> _Tarea escrita A_: Di si cada afirmación coincide con el texto sobre desastres en la Ciudad de México: (i) el libro de Jorge Damián Morán Escamilla salió en 2017; (ii) Jorge Damián Morán es doctor en economía; (iii) según él, las inundaciones ocurren cada año. Responde sí o no y cita las palabras exactas del texto que lo deciden.
> _Tarea escrita B_: Transcribe el texto sobre desastres en la Ciudad de México desde las palabras "por | Oct 31, 2018" hasta las palabras "situación de riesgo.", incluidas estas últimas.

> _Fragmento del texto_:

'''

Desastres y riesgos en la Ciudad de México y su capacidad de resiliencia

por | Oct 31, 2018 | Noticias | 0 Comentarios

Por Chessil Dohvehnain

Después de 1985, pasaron más de 30 años para que se presentara un evento sísmico semejante que permitiera replantear la necesidad de pensar con mayor detenimiento lo que implica para una de las ciudades más pobladas del mundo, lo que significa su constante situación de riesgo.

El libro Escenarios de riesgos y desastres por sismos e inundaciones en la zona metropolitana de la Ciudad de México (Colsan-UAA, 2017), del investigador Jorge Damián Morán Escamilla, presenta un análisis novedoso en el que investiga las variables que posibilitan la recurrencia de los escenarios de desastres y riesgos en el centro de México, por sismos e inundaciones, así como sus capacidades de resiliencia (reconstrucción y recuperación) desde el estudio de la complejidad de los espacios urbanos.

Jorge Damián Morán es doctor en ciencias sociales con especialidad en sociología por El Colegio de México (Colmex) y actual catedrático Conacyt adscrito al Programa Agua y Sociedad de El Colegio de San Luis (Colsan) dentro del proyecto Agenda social del agua, el cual se enfoca en el estudio de problemas sociales relacionados con fenómenos hidrometeorológicos y desastres.

“Es resultado de un interés que surge a partir de que trabajé en la evaluación del Fondo para la Prevención de Desastres Naturales (Fopreden) y eso me permitió pensar el tema de los desastres y abordarlo desde las ciencias sociales. En ese momento no se habían presentado los sismos de 2017, por lo tanto el tema solo se centraba a los que se podrían presentar por ambos escenarios; entendí que esa zona es propensa a estos sucesos y que en el caso de los sismos hay una periodicidad que no se puede predecir, pero que en el caso de las inundaciones, es un fenómeno que se presenta cada año”, comenta en entrevista.

Algo más que solo naturaleza

Para Damián Moran la compleja estructura social de la CDMX es necesario analizarla en su justa dimensión.

'''

> _Entradas tomadas de una colección_:

'''

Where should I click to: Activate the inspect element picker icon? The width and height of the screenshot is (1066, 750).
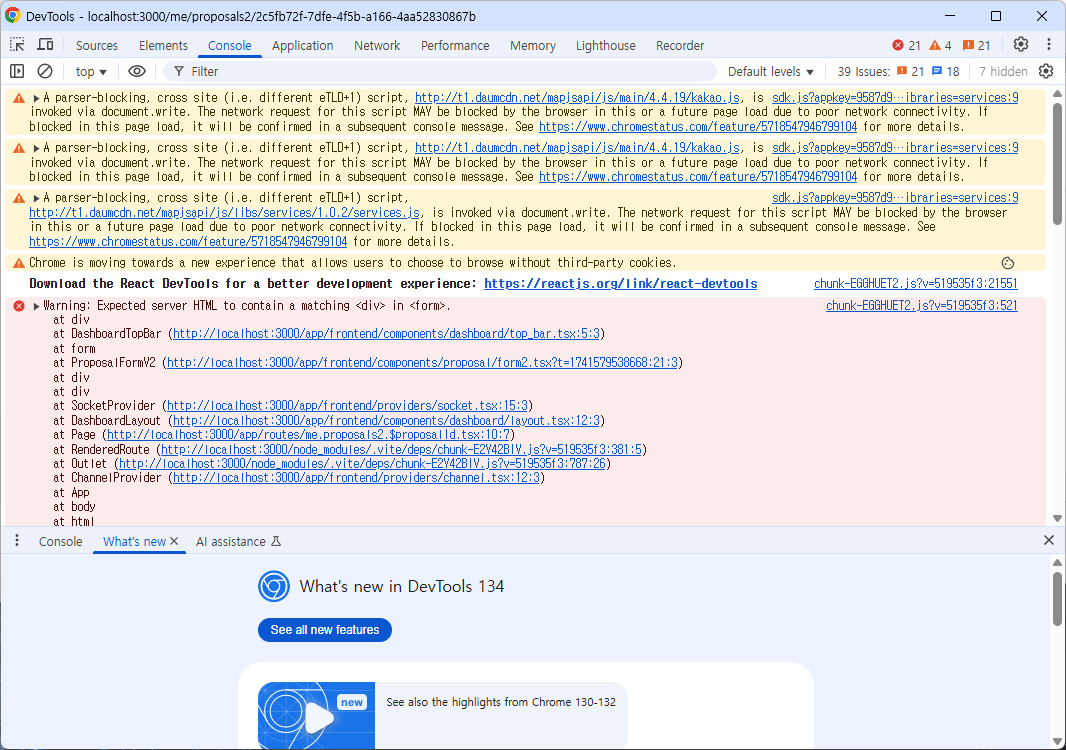(18, 45)
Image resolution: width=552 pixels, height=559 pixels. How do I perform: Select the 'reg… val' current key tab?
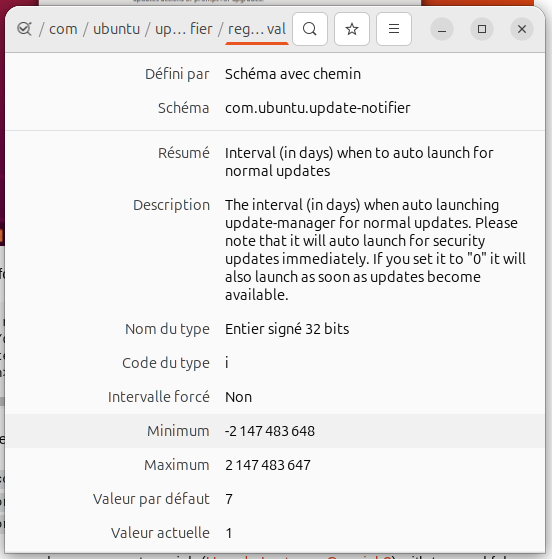(257, 29)
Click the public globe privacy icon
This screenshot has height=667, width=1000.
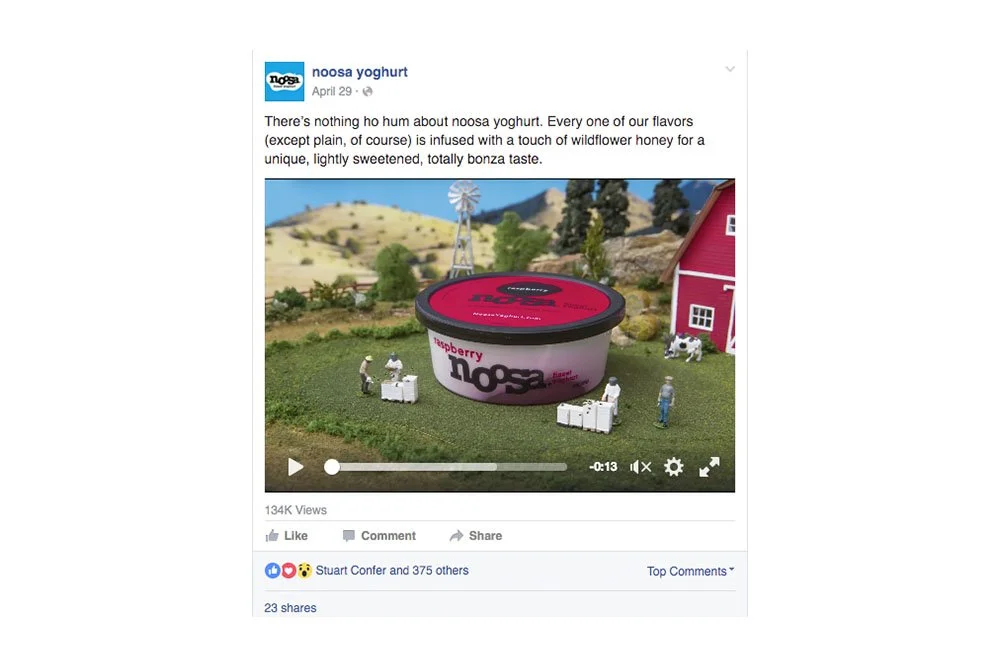(x=367, y=91)
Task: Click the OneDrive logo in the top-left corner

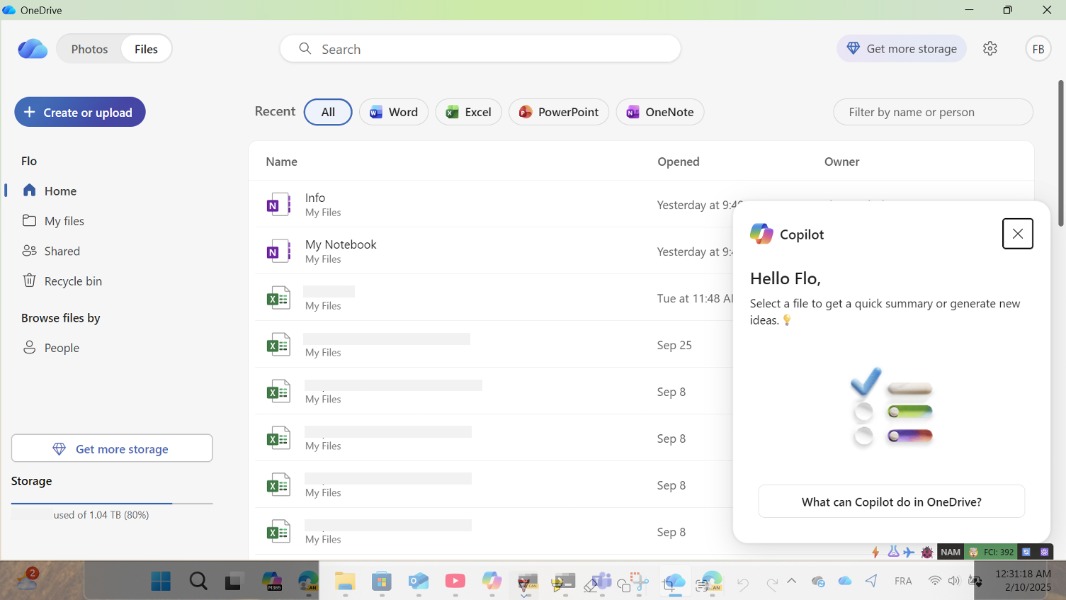Action: 32,48
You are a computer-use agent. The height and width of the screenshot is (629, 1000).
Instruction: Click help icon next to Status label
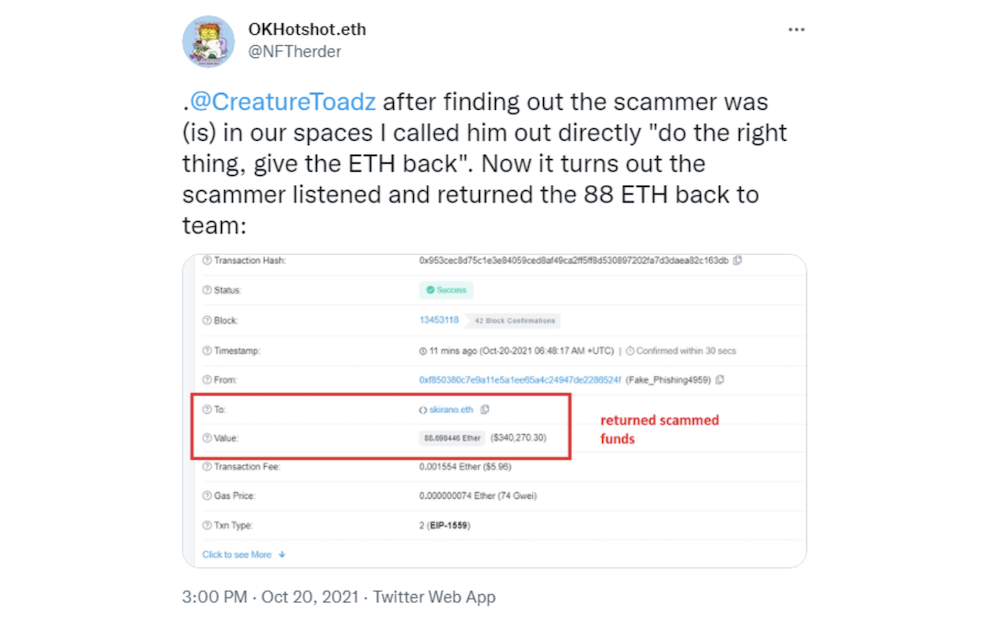pos(207,290)
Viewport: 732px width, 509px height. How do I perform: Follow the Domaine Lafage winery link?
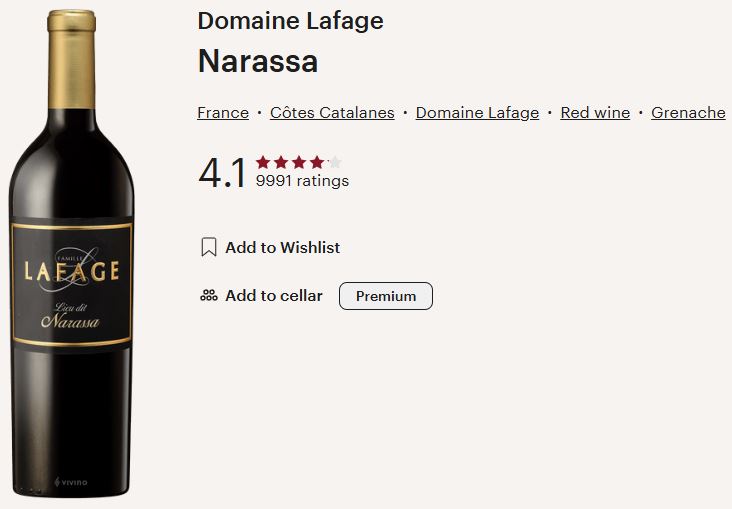[x=477, y=113]
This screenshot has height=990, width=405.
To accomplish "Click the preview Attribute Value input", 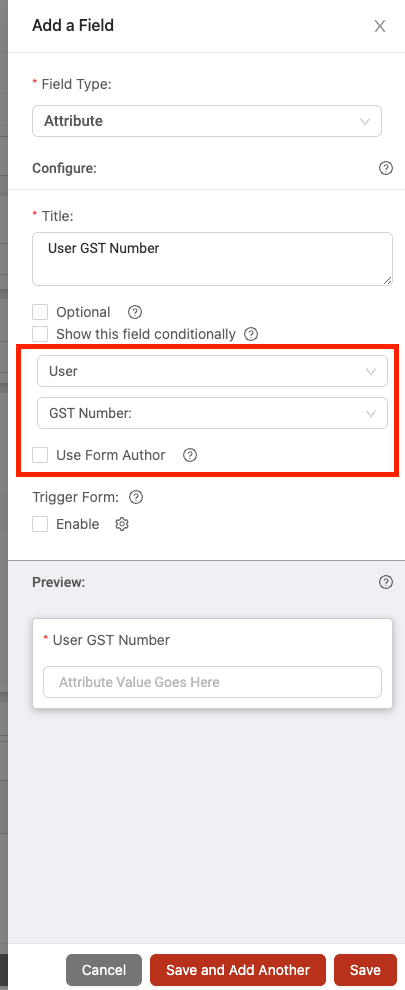I will (212, 682).
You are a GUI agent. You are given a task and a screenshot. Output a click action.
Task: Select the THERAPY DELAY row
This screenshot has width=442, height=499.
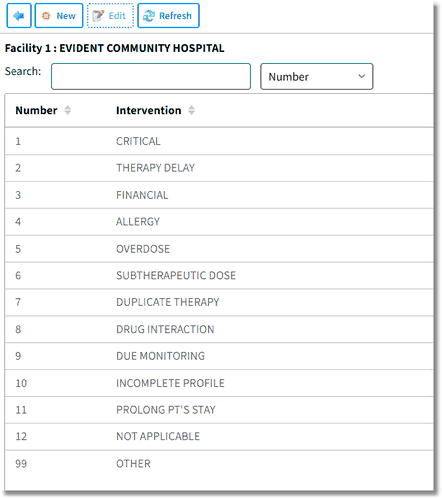219,168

'''

> _Resultado A_:
(i) Sí: "(Colsan-UAA, 2017)".
(ii) No: "doctor en ciencias sociales con especialidad en sociología".
(iii) Sí: "en el caso de las inundaciones, es un fenómeno que se presenta cada año".

> _Resultado B_:
por | Oct 31, 2018 | Noticias | 0 Comentarios

Por Chessil Dohvehnain

Después de 1985, pasaron más de 30 años para que se presentara un evento sísmico semejante que permitiera replantear la necesidad de pensar con mayor detenimiento lo que implica para una de las ciudades más pobladas del mundo, lo que significa su constante situación de riesgo.